## Work item
Scan the records below and copy every line that contains the string "each".

## Task data
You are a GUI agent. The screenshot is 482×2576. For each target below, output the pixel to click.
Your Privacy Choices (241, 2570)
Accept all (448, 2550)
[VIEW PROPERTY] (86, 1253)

...

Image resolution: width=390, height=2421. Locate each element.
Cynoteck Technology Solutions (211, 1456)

## Exercise solution
You are a GUI agent. The screenshot is 482×2576. For each target below, output the pixel to click.
Image resolution: width=390, height=2421. Locate each element.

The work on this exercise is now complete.